> _Exercise_
Your output must reproduce all the records below precisely and contain no pictures.
Top of Data
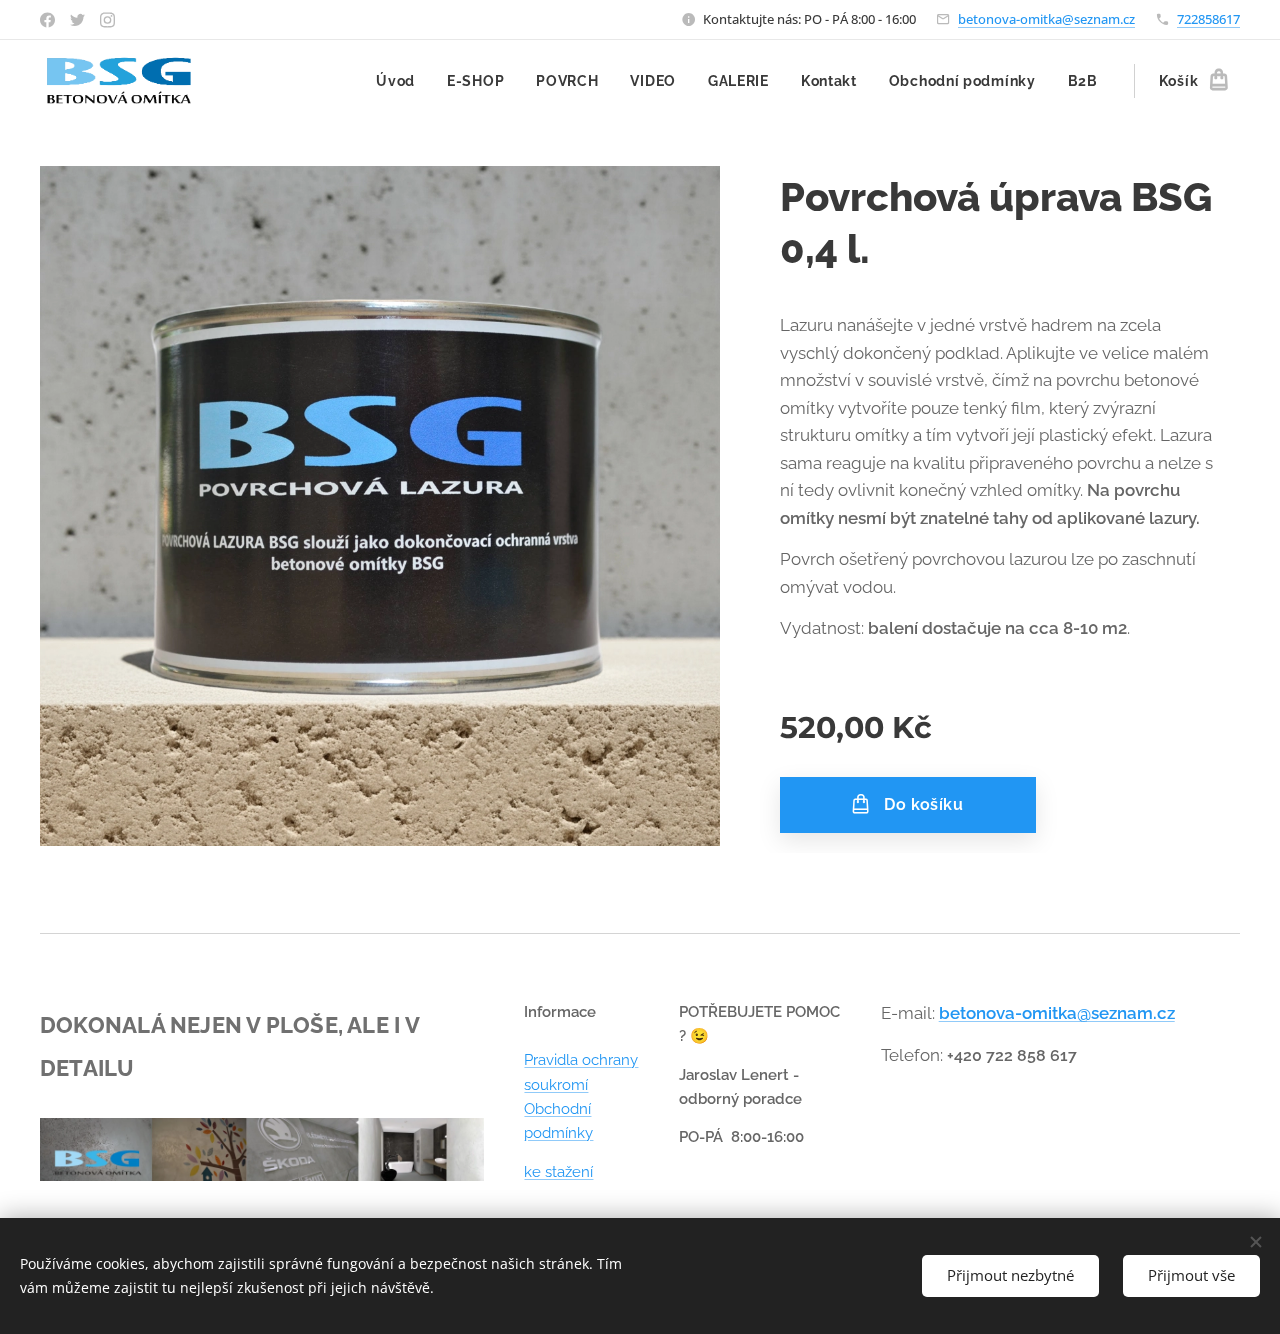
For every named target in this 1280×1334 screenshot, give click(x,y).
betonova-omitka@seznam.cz (1046, 19)
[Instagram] (107, 20)
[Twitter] (77, 20)
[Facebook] (47, 20)
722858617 (1208, 19)
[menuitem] (401, 81)
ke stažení (558, 1172)
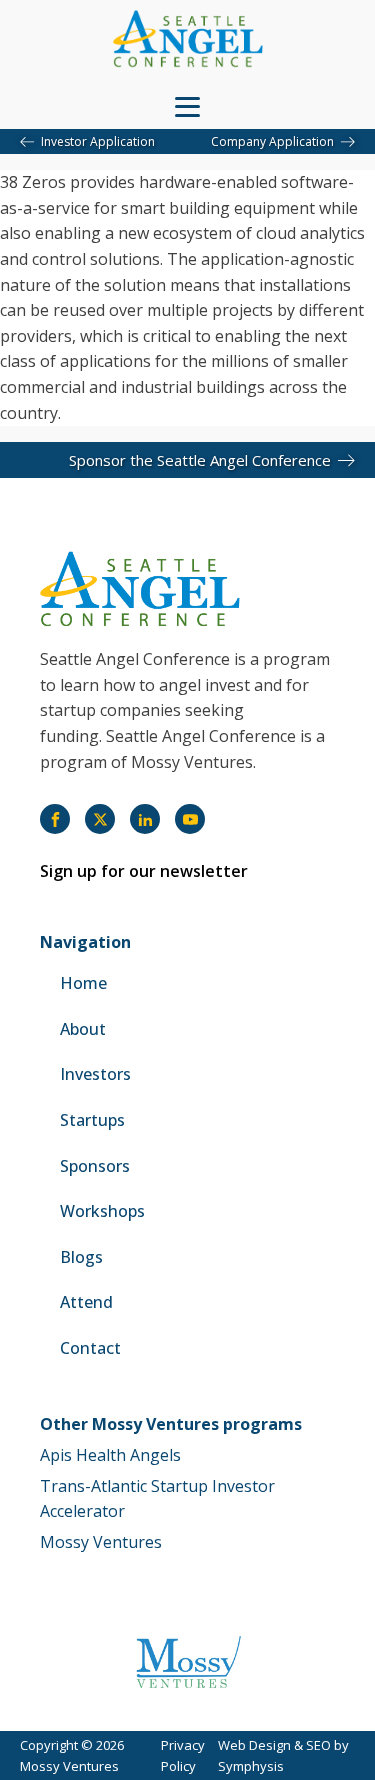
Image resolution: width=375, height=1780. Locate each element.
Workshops (102, 1211)
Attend (86, 1302)
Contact (90, 1348)
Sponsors (95, 1166)
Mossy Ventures (101, 1542)
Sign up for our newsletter (144, 871)
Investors (95, 1074)
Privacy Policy (183, 1755)
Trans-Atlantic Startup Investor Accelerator (157, 1499)
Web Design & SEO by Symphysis (283, 1755)
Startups (92, 1120)
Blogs (81, 1257)
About (83, 1029)
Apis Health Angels (110, 1455)
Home (83, 983)
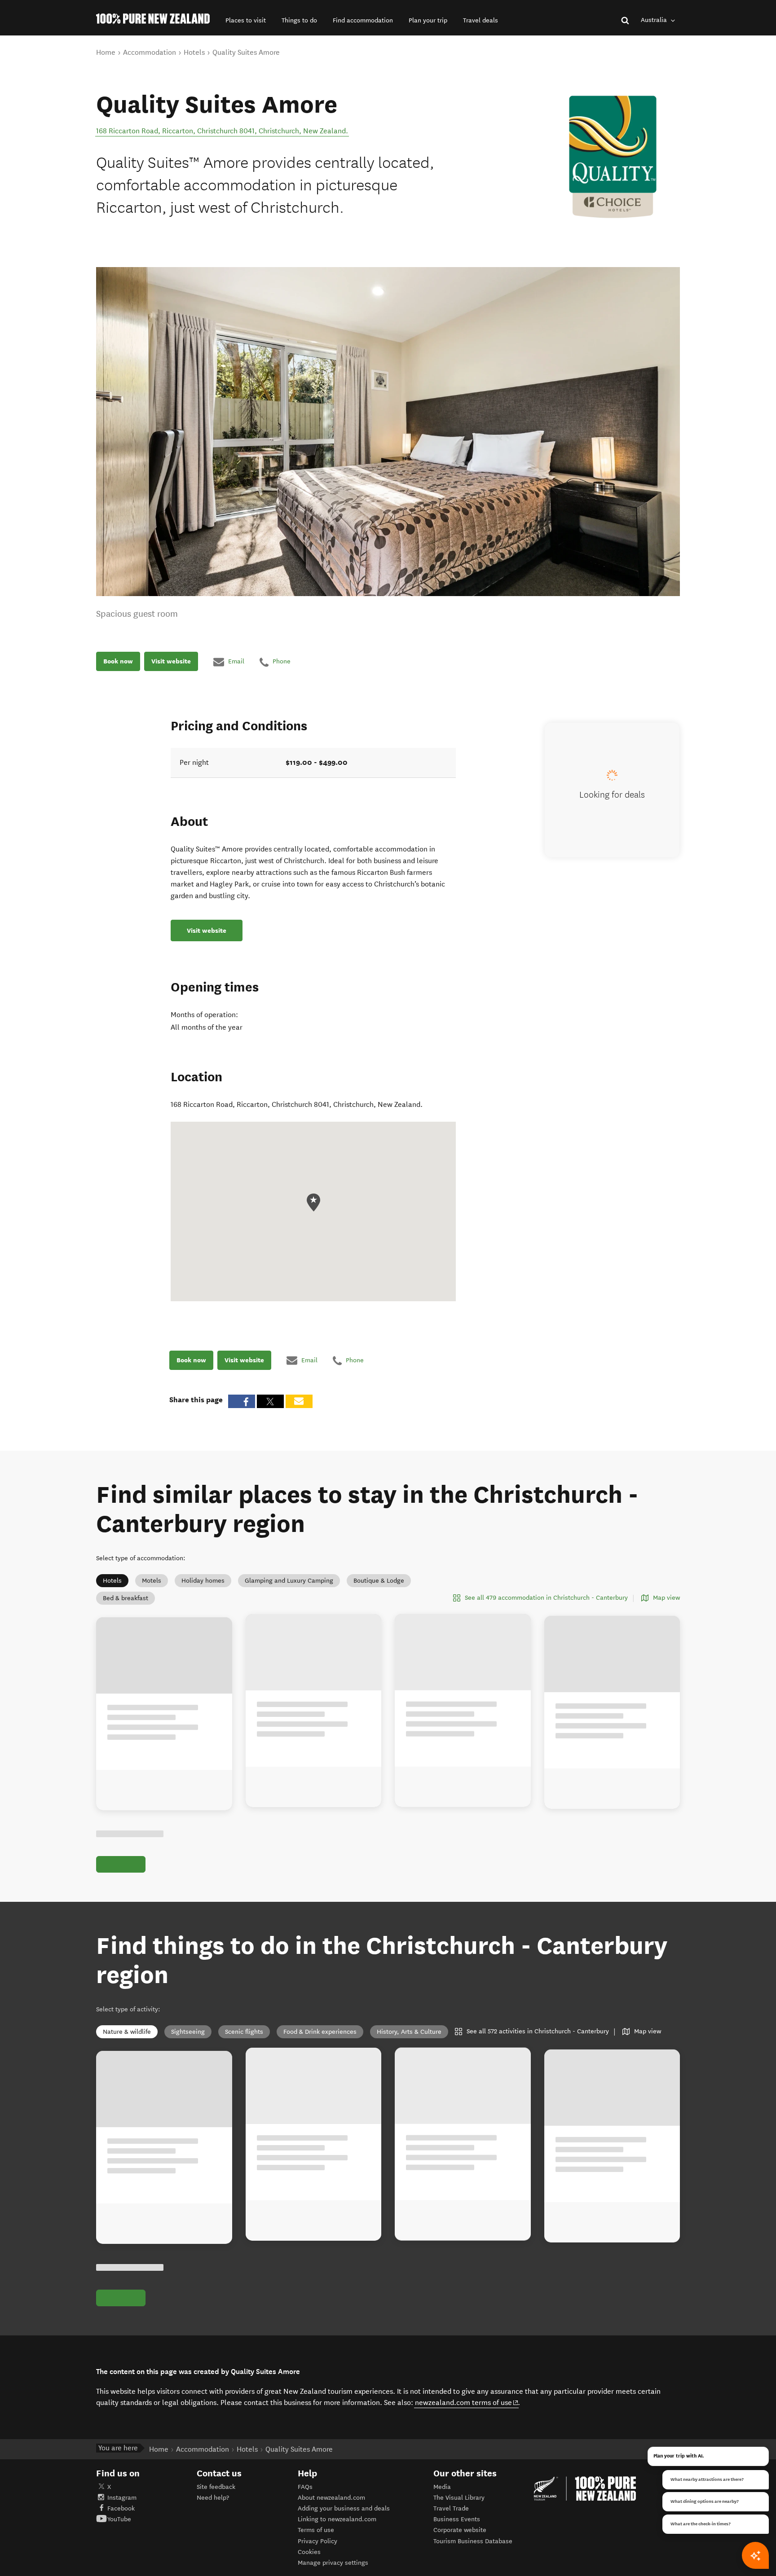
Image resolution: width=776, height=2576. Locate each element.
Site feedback (216, 2487)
Bottom of Data
> _Reply to the exercise_
For every named target in this 1280×1334 screenshot, give click(x,y).
betonova-omitka@seznam.cz (1046, 19)
[Instagram] (107, 20)
[Twitter] (77, 20)
[Facebook] (47, 20)
722858617 (1208, 19)
[menuitem] (401, 81)
ke stažení (558, 1172)
Image resolution: width=375, height=1780. Locate each element.
Workshops (102, 1211)
Attend (86, 1302)
Contact (90, 1348)
Sponsors (95, 1166)
Mossy Ventures (101, 1542)
Sign up for our newsletter (144, 871)
Investors (95, 1074)
Privacy Policy (183, 1755)
Trans-Atlantic Startup Investor Accelerator (157, 1499)
Web Design & SEO by Symphysis (283, 1755)
Startups (92, 1120)
Blogs (81, 1257)
About (83, 1029)
Apis Health Angels (110, 1455)
Home (83, 983)
Image resolution: width=776, height=2576. Locate each element.
Site feedback (216, 2487)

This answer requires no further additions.